Linda se encogió de hombros.
—Pues se habrán ido ahora mismo —insistió.
Mercer dejó escapar un bufido, sospechando que todo aquello no era más que una excusa para acortar la sesión de pose.
—Habrán tenido que correr mucho. Yo no veo a nadie escondido entre la maleza, ¿y tú?
Linda estaba contemplando el mar de kudzú que se agitaba levemente, impulsado por la brisa de la mañana.
—Bueno, podría haber alguien escondido bajo todos esos tallos y hojas. —Estaba enfadada al ver que Mercer no la tomaba en serio—. ¡Oh, no sé por qué no acaban con esas condenadas junglas!
—Puede que lo hagan si alguien arma suficiente jaleo. Hablarán con los propietarios y les harán quitar la maleza. El problema es que cuando los malditos tallos del kudzú se han apoderado de un solar ya no hay forma de matarlos. Gradie y Morny lo intentaron más de una vez. El kudzú vuelve a crecer apenas has terminado de cortarlo; no hay forma humana de acabar con todas las raíces y zarcillos. Morny trató de quemarlo metiéndose por entre las lianas para prenderles fuego por debajo. Pero todas las hogueras que encendía debajo de esa manta verde acababan apagándose, y después de unos cuantos fracasos bastante espectaculares en los que usó gasolina, le obligaron a conformarse con el viejo sistema de ir arrancando los tallos manualmente.
—¡Es horrible! —Linda torció el gesto—. Ha empezado a invadir la parte trasera de la casa.

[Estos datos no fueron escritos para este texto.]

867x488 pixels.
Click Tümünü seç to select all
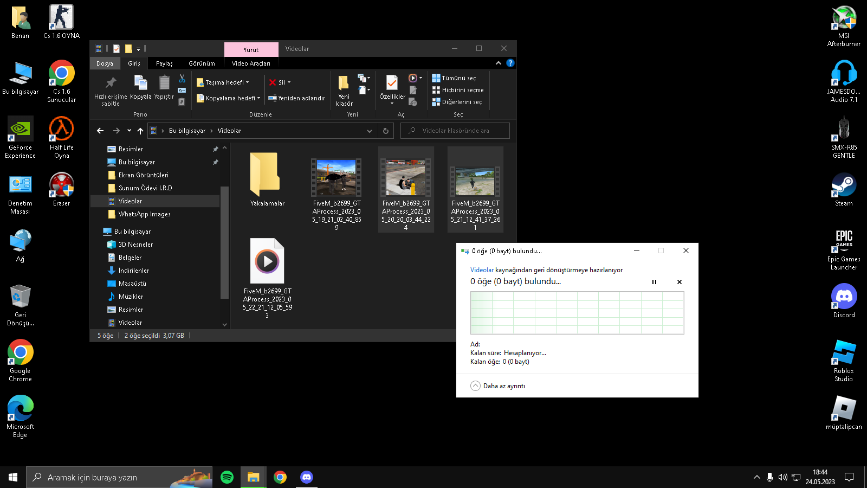[458, 78]
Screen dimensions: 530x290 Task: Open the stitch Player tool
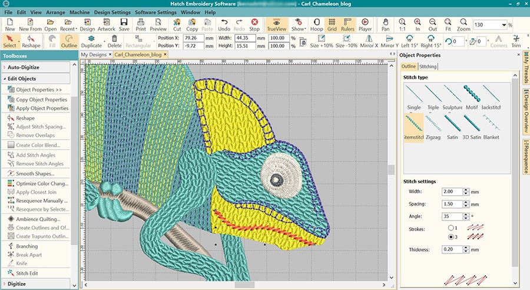coord(365,24)
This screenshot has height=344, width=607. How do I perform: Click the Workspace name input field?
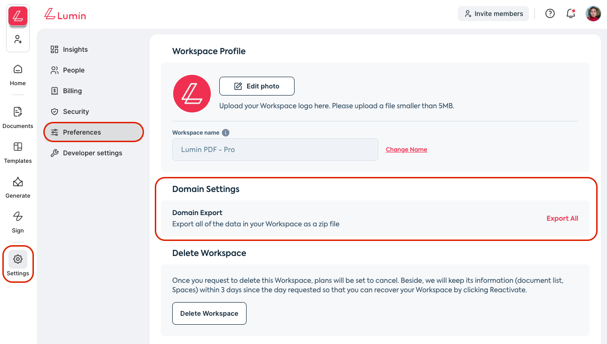point(275,150)
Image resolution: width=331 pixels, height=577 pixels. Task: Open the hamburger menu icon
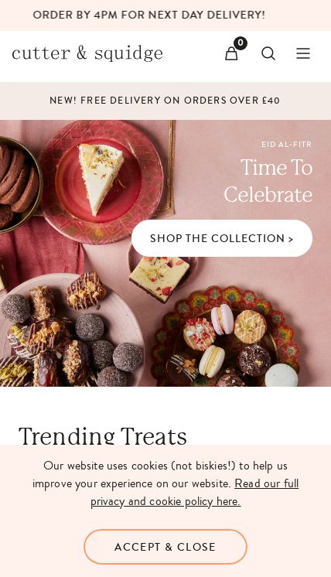(x=303, y=53)
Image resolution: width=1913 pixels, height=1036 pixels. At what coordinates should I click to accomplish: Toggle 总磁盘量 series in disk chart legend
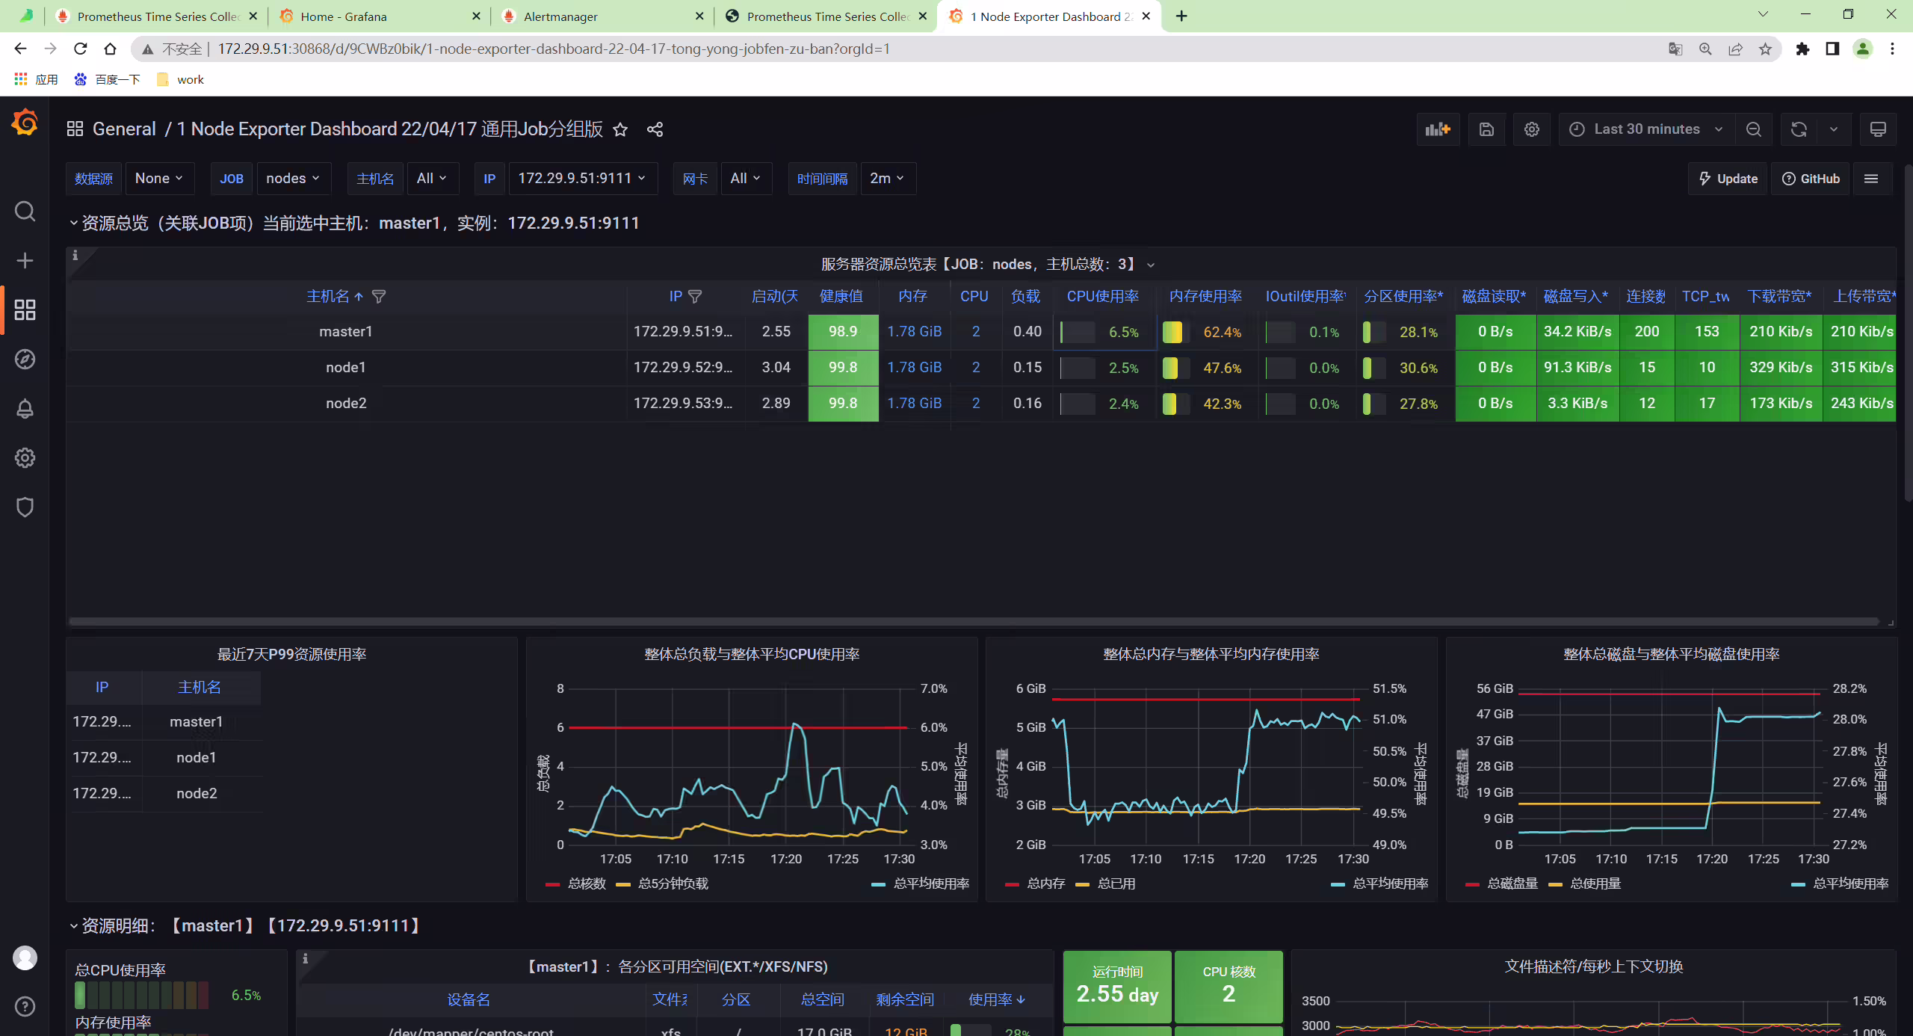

—Tendré que acabar con él antes de que se extienda. En los lagos de la Tennessee Valley Authority hay islas donde no crece nada más que kudzú. En cuanto llenaron los embalses, el kudzú empezó a esparcirse, se apoderó del lugar y acabó con todo el resto de vida vegetal y animal.
—Me sorprende que no haya cubierto el mundo entero.
—Las heladas lo matan. Además, no es de aquí. Viene del Japón. Algún genio tuvo la gran idea de usarlo como planta ornamental para los arcenes de las autopistas y ese tipo de cosas. Ya has visto algunas de esas autopistas rodeadas de kilómetros y kilómetros de kudzú allí donde antes había bosque, ¿no? Se han extendido por todo el sureste.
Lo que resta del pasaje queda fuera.